The brief statement issued by Cardinal Francis E. George of Chicago, the bishops’ president, noted that “hard times can isolate us or they can bring us together.”
It was drafted during the annual fall meeting of the U.S. Conference of Catholic Bishops in Baltimore and approved by the body of bishops in a voice vote Nov. 11 as a statement from Cardinal George on their behalf.
“As pastors and bishops, we see the many human and moral consequences of this crisis,” the statement said. Though the impact of the crisis is greater in some regions of the country, families all across the nation are losing their homes, workers are losing their jobs and health care coverage, retirement savings are threatened and people are losing the sense of hope and security, it continued.
But the church will continue to “reach out to those in need, stand with those who are hurt, and work for policies that bring greater compassion, accountability and justice to economic life,” the statement said.
Bishop Leonard P. Blair of Toledo, Ohio, who suggested the statement, said at a press conference following its approval that the impetus for it came out of “the very basic concern we have as pastors” that the economic situation be met with understanding, compassion and a sense of solidarity with one’s neighbors.
A day earlier in his home state, he noted, another major employer announced dramatic job cuts. DHL, the international shipping company, announced it was eliminating 9,500 jobs, about 7,000 of them located in Wilmington, Ohio.

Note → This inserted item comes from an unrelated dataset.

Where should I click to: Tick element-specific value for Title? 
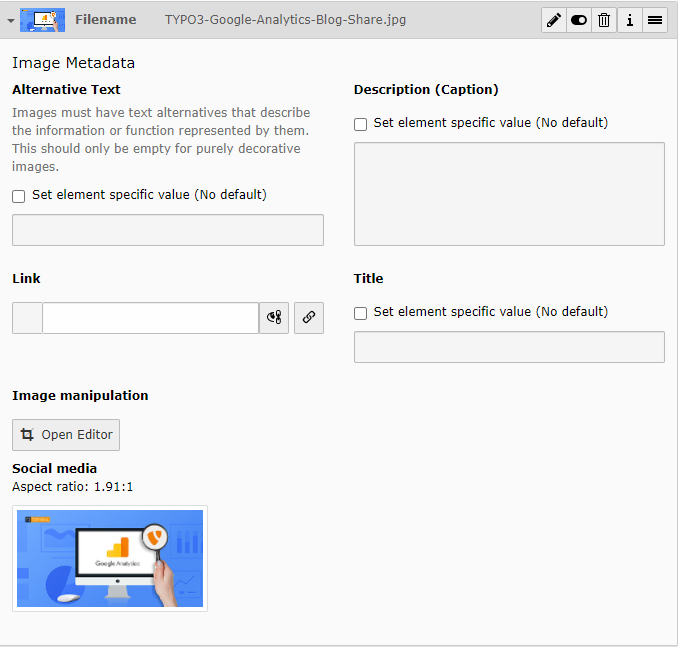(361, 313)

“Our people are hurting and the bishops want to be with people as they’re hurting,” Bishop Blair said.
Archbishop George H. Niederauer of San Francisco, who chairs the bishops’ communications committee, said the bishops felt it was important to raise people’s consciousness about the needs of their neighbors.
Even before the recent economic downturn, many dioceses were hit hard financially by payouts of settlements for sexual abuse claims, Archbishop Niederauer noted. But in times like these, helping people in need is far less about the diminished assets of a diocese than it is about “calling people to come forward” to help their neighbors, he said.
Bishop Blair said Toledo has a long tradition of people helping people, particularly at the parish level, and he doesn’t see that being particularly affected by diocesan financial situations.
“If all politics is local, a lot of charity is also local,” said Archbishop Niederauer.
Parish collections, the annual diocesan charity appeals, the Society of St. Vincent de Paul and local food pantries are the kind of help that people have generously supported to help their neighbors in the past and that the bishops hope to encourage with the statement, he said.
The statement noted that Pope Benedict XVI in his message for the 2008 World Day of Peace said families need to have “a home, employment and a just recognition of the domestic activity of parents, the possibility of schooling for children and basic health care for all.” The pope, it said, “also insists that society and public policy should be ‘committed to assisting the family in these areas.’”
The bishops concluded by offering prayers for families and individuals, “our sisters and brothers, who are hurting, anxious or discouraged in these difficult times. We also pledge our prayers for our wounded nation and suffering world. We pray that, working together, we can find the courage, wisdom and ways to build an economy of prosperity and greater justice for all.”